At present, machine learning model can be considered as a model that automatically adjusts the weights of the factors. In addition, it can constructs a model that does not reduce the predictive effectiveness by fully exploiting data. On the contrary, some factors could not be incorporated into the model due to a lack of statistical significance in traditional statistics (for example, Cox proportional hazard regression model). In terms of performance, machine learning algorithms are more accurate than traditional statistical methods in predicting survival outcome in the fifth year. This is one of the purposes of our study. While Cox proportional hazards model is more appropriate for investigating the associations between covariates and end-point events. In terms of speed, machine learning algorithms can produce results within milliseconds. This strengths allows the system to react in real time. Delen and colleagues is the first to established a prediction model based on machine learning for patients of breast cancer [25]. Subsequently, machine learning is widely used in breast cancer. But, there is a paucity in machine learning algorithms predicting the impact of chemotherapy in early eTNBC. In our study, nine models were built to predict the 5-year BCSS and OS for patients received chemotherapy. Taken together, the results showed that the performance of LightGBM method exceeded that of all the other models in prediction of OS and BCSS. To the best of our knowledge, this is the first available predictive model for predicting survival impact of chemotherapy in early eTNBC, based on machine learning algorithms. We established the prediction model with the excellent performance. It could provide doctors with an easily accessible prediction tool and lead to more individualized and tailored chemotherapy for patients of early eTNBC.
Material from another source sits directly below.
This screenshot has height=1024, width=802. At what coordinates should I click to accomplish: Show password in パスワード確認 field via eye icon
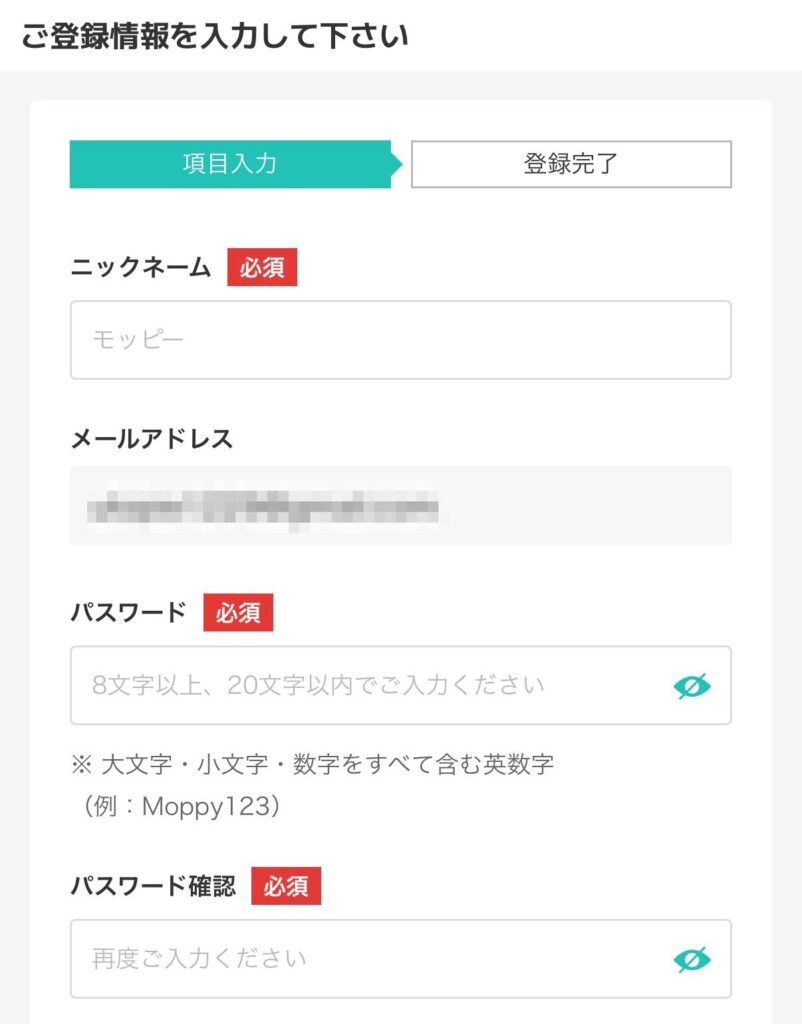[692, 960]
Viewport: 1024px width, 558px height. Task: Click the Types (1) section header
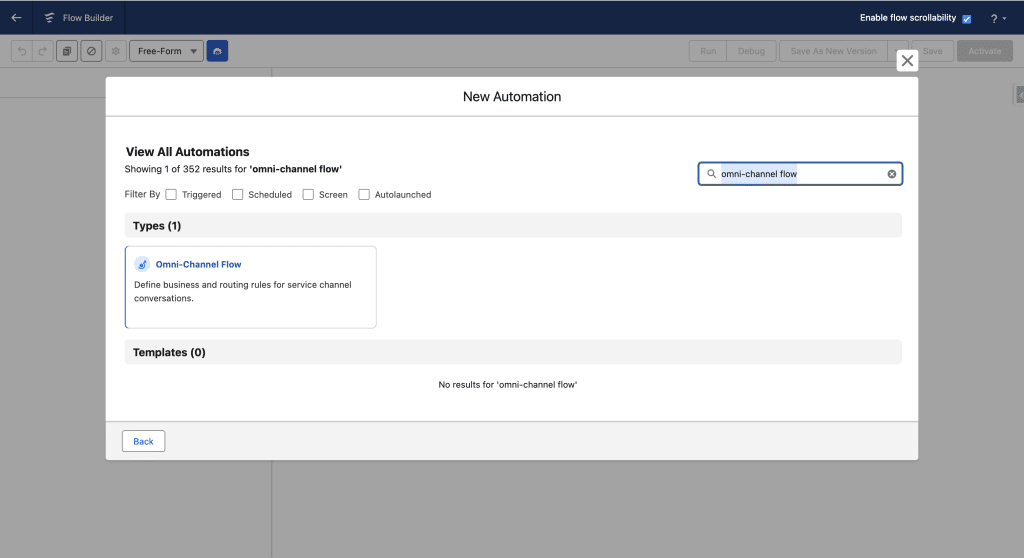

In our study, we enrolled the largest number of participants to evaluate the value of chemotherapy in eTNBC by using the SEER database. After researching by PSM and investigating in more detailed subgroups, we believed we could offer a more helpful reference for clinical practice. However, we admit there are still several inevitable limitations. Since the SEER database did not provide information about comorbidity, we could not evaluate the impact of comorbidity on the results between the two groups. This might lead to minor bias. However, it is also a common inadequacy of those studies based on SEER databases. In general, breast cancer remains the most predominant cause of death in such groups of patients. By using an efficient modelling approach, we could effectively evaluate the prognostic impact of chemotherapy in elderly TNBC patients. Nevertheless, in view of the complexity of different comorbidity and the risk of it could not be quantified, we need to weight pros and cons carefully and individually. Another limitation is due to the SEER database itself, the information about the details of chemotherapy including drug, dose and number of cycles are unavailable. In this study, competing risk model might be an alternative statistical method, which can reduce the impact of competitive events on the results to a certain extent. But it might not be the best option. Because it may led to some inaccuracy and caused difficulties interpreting the results. Competing risk model is not necessarily better than the Cox proportional hazard model [26]. Thus, we didn't choose the competing risk model as the main statistical method. In contrast, Cox proportional hazard model is a more mature method. It could produce accurate results and it is more easier for Cox proportional hazard model to interpret the results than competing risk model. In addition, the models developed in this study have not been verified in the external validation cohort.

Conclusion

In our study, chemotherapy improved survival in patients with grade III, T2N0M0, stage IIb and stage III early eTNBC. For patients diagnosed with stage I, T1N1M0, grade I and grade II, chemotherapy could not improve OS and BCSS. So, chemotherapy might be skipped. The nine models developed by machine learning performed well in survival prediction of early eTNBC patients and the LightGBM model have a best performance. The LightGBM is practical and trustful model to predict the survival and provide precious systemic treatment for patients in the chemotherapy group.